The Sui mainnet suffered three separate outages over May 28–29, 2026, and the Sui Foundation has published a detailed post-mortem tracing all failures to bugs introduced in the v1.72 network upgrade. The root cause was a new Address Balances feature that interacted dangerously with existing gas-charging logic, exposing successive flaws as each fix created the conditions for the next problem.
The first halt began on May 28 after a rare transaction case that combined the new address-balance system with legacy coin objects. When two transactions competed for the same balance and there were insufficient funds, one was correctly canceled—but the gas-charging mechanism still attempted to debit the canceled transaction’s fees. This resulted in a negative balance and crashed validator nodes, taking the network down for roughly six and a half hours. Validators restored service with an emergency patch, though the Foundation acknowledged the patch carried a known low probability of triggering the same crash under a slightly different cancellation path.
The second outage materialized the next morning when exactly that scenario occurred. Another transaction followed a cancellation path that bypassed the temporary fix, causing a new crash.
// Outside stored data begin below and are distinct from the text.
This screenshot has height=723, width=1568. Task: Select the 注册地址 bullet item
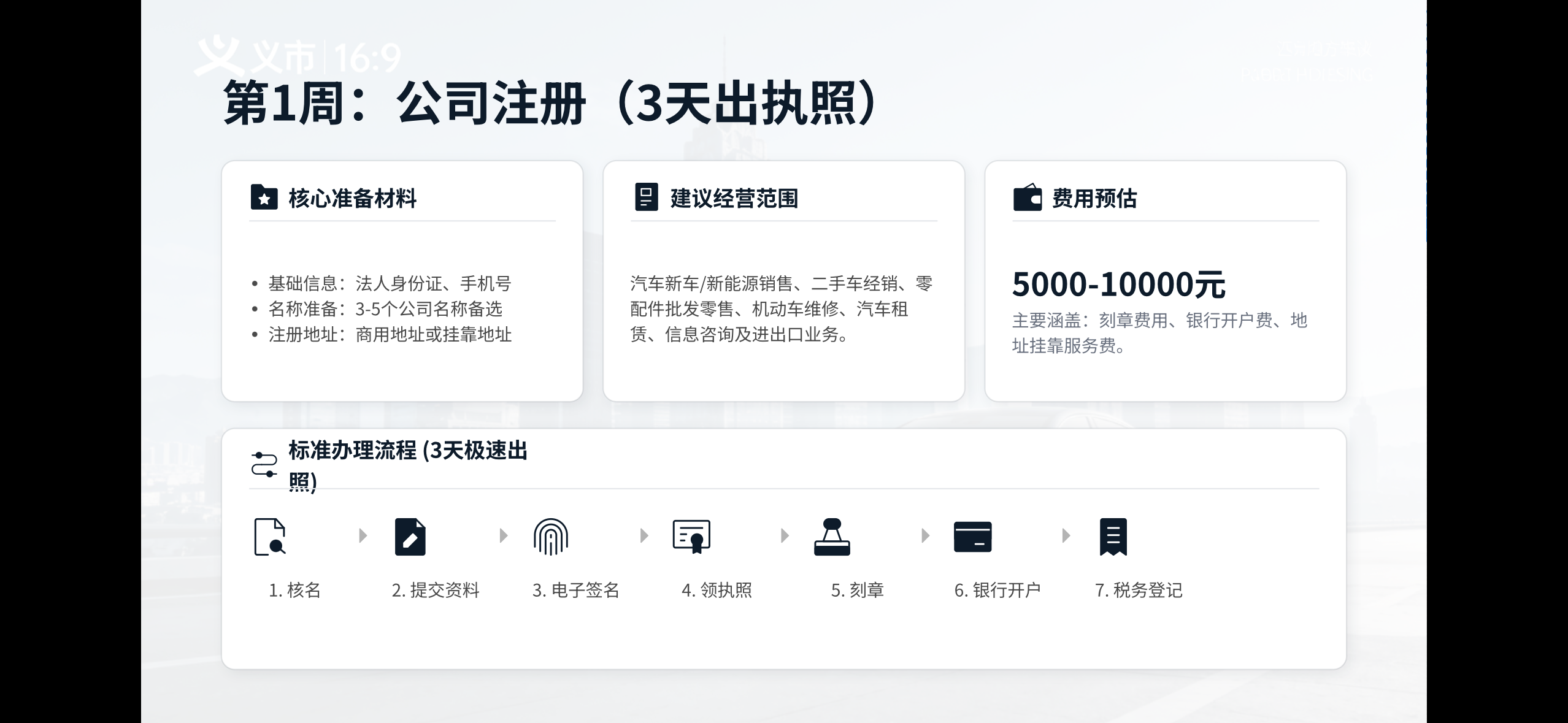click(x=391, y=335)
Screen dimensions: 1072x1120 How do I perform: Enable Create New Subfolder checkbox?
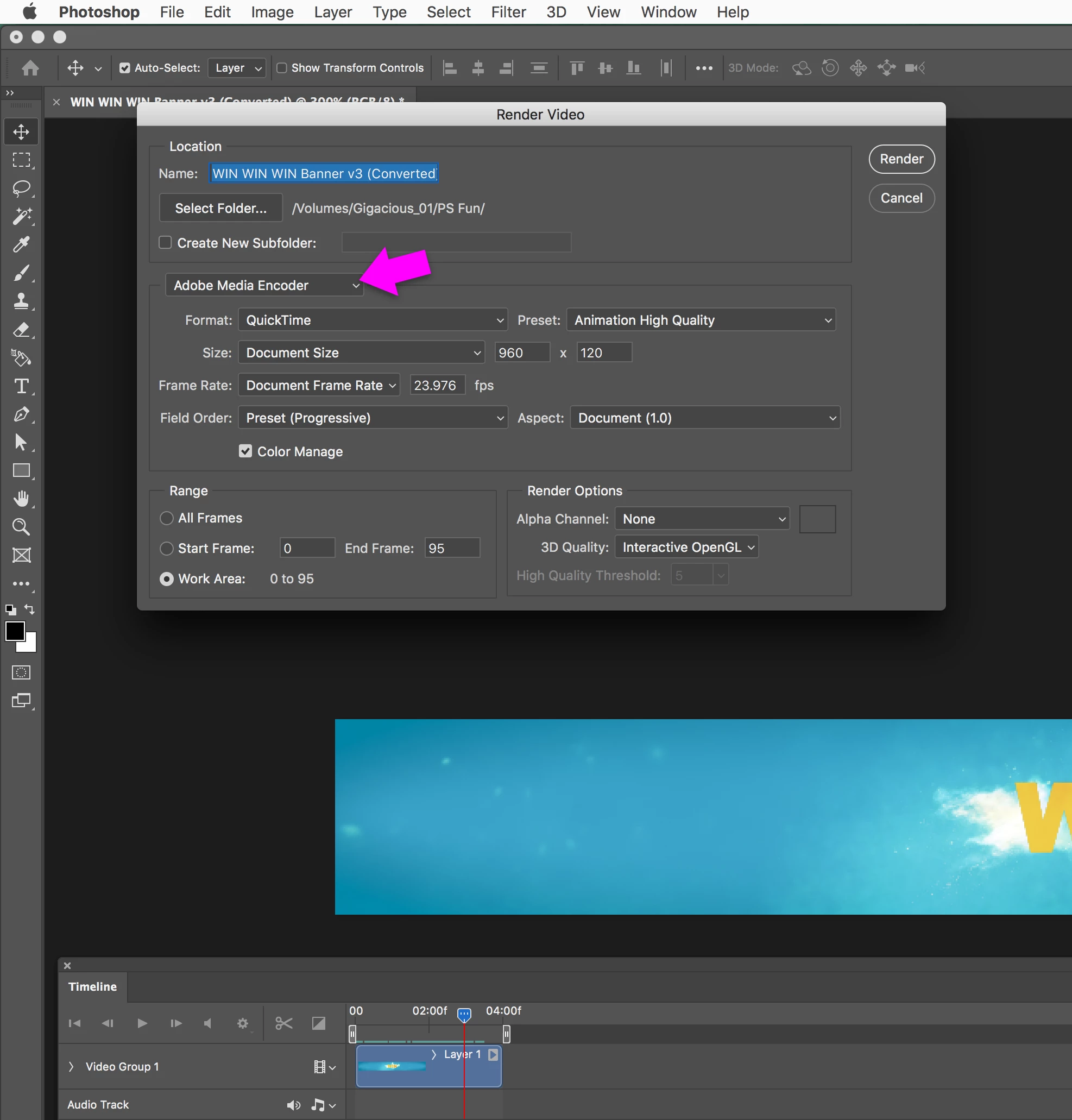click(x=165, y=242)
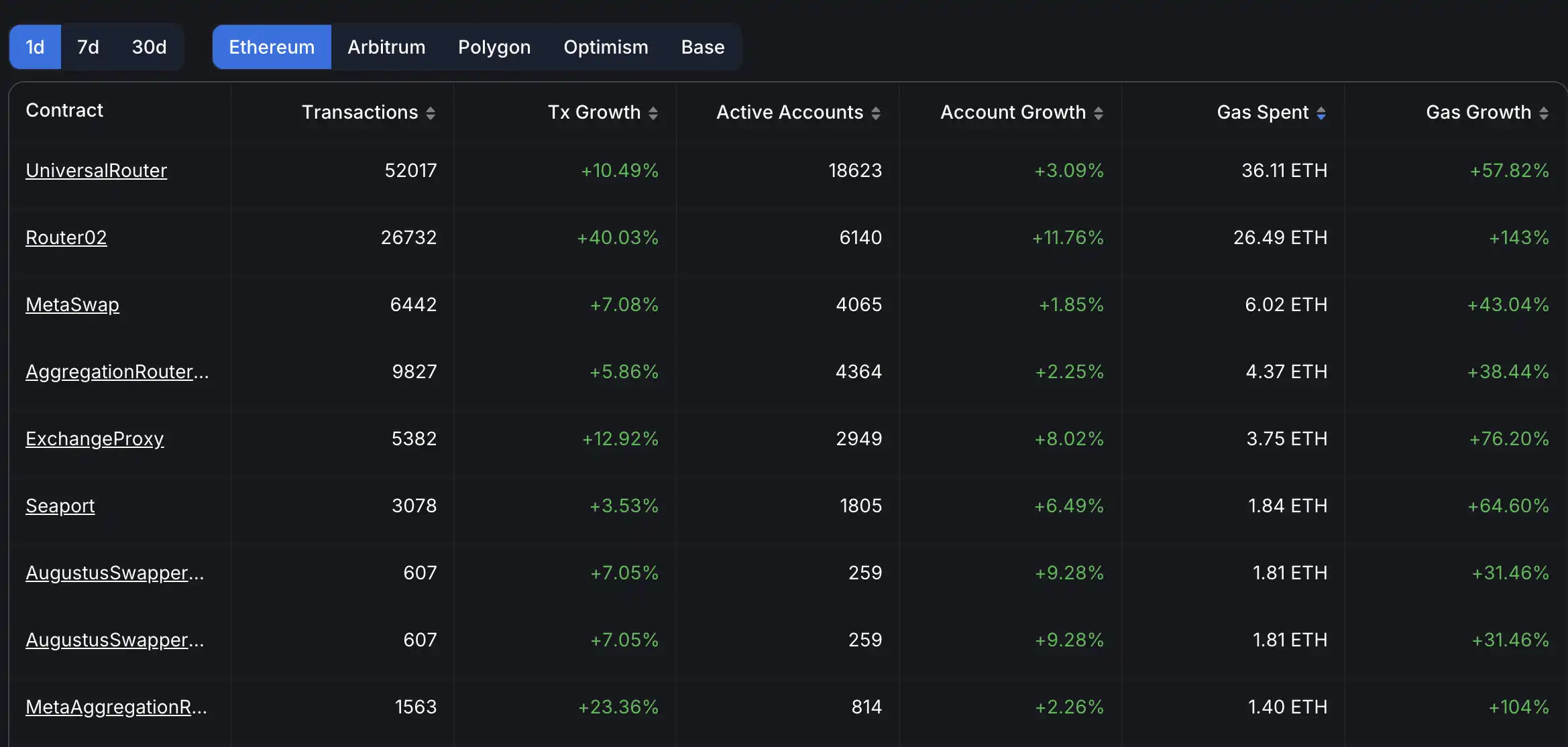Switch to the Polygon network tab

pyautogui.click(x=494, y=47)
A stronger permament fix was deployed by about 9:40 a.m. PT and the network returned to operation after about three and a half hours of downtime.
However, a third, entirely unrelated bug emerged when validators restarted to apply the Friday morning fix. Sui’s distributed key generation protocol requires a minimum validator participation threshold to maintain the randomness system; the restart temporarily dropped participation below that level, and randomness automatically disabled itself—exactly as designed. The flaw was that the disabled state was never saved to disk. When validators came back online, they had no record that randomness was turned off and continued queuing transactions that depended on it, stalling the epoch-end process indefinitely. The third halt lasted nearly six hours.
The permanent fix resolved both the gas-charging underflow and the randomness-state persistence problem, and added a mechanism for validators to force‑close a stuck epoch. No user funds were endangered and no finalized transactions were rolled back. The Foundation stressed that AI-powered log analysis significantly accelerated debugging and committed to hardening gas-charging code quality, epoch resilience, and failure containment before future upgrades.